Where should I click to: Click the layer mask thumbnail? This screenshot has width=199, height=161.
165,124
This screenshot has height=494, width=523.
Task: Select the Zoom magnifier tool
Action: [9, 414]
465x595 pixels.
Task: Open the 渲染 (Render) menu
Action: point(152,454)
------------
**What needs to be done**: Nothing in the entries may change. Retype them all.

**Answer to the exercise**:
Where should I click to: Click the layer mask thumbnail? This screenshot has width=199, height=161.
165,124
This screenshot has height=494, width=523.
Task: Select the Zoom magnifier tool
Action: [9, 414]
465x595 pixels.
Task: Open the 渲染 (Render) menu
Action: point(152,454)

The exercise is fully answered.